The U.S and Chinese market

From 2010, KOCCA has been striving to reach out to major markets such as the U.S and China, and for the long run, the agency has been establishing a cooperative network with these countries in order to secure routes for successful export. 'Hollywood Mentoring System' is one of the platforms established by KOCCA to help broaden the network, and the cooperation with the sixth major distributor in Hollywood will likely show tangible results soon.

For China, where the regulations are a huge parameter that determines the success of exporting, the agency puts more emphasis on cooperation with the authorities.
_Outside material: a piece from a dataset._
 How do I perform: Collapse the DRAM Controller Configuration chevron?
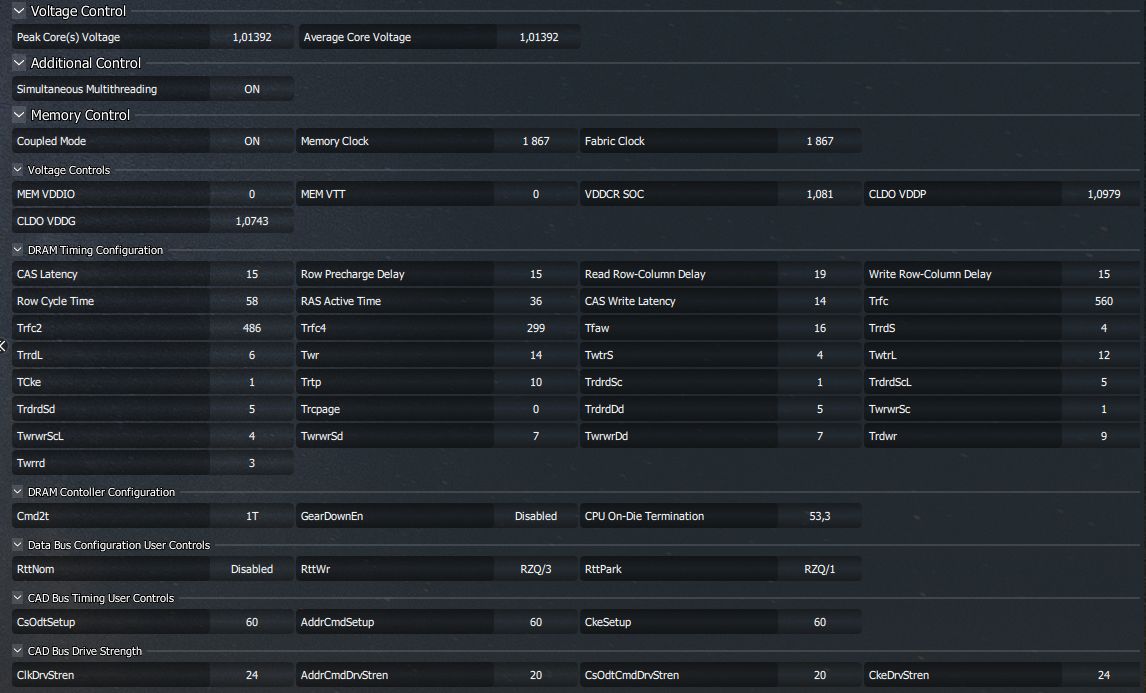pos(17,492)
KOCCA's MOU for the development of the contents industries with the Ministry of Culture in China in September 2009; and in December 2010, the two countries further specified the collaboration plan, which ranges from exchange of information and human resources to co-production and technological cooperation. This project will not only become a gateway to the Chinese market, but also enable the two countries to make use of their own advantages in advancing to global markets.

Apart from D-War, Korean contents that entered the American market so far have only found less than 30 screens out of the 30,000 in the country. The poor scores in the box office led to disappointing sales in other markets such as DVDs, PPVs, and premium channels, and although some of them are being distributed in the form of VOD from the internet cinema Netflix, it still falls short of a profitable business model.

For those reasons, KOCCA is making utmost efforts for the co-production project in order to maximize the profit from the American and Chinese markets. The four works - three animations, Gone, NutJob, Scan2Go, and a musical, Scandal - selected and sponsored for the global frontier project targeting the U.S market drew a total of KRW7.4 billion of investment and will soon be released in the U.S once production is finished.

For the Chinese market, on the other hand, KRW5.2 billion was invested for three co-production animation projects between Korea and China, namely Pororo Ice Racing, Pang Pang Rescue, and Tap - Little Wizard: Wizard School the second semester, which are currently in the production stage and planned to be in the box office within 2011. Moreover, KOCCA is planning to collaborate with KBS and CCTV for a TV program to celebrate the 20th anniversary of the treaty of amity between Korea and China this year as well as a special project aimed to enter China's online game market.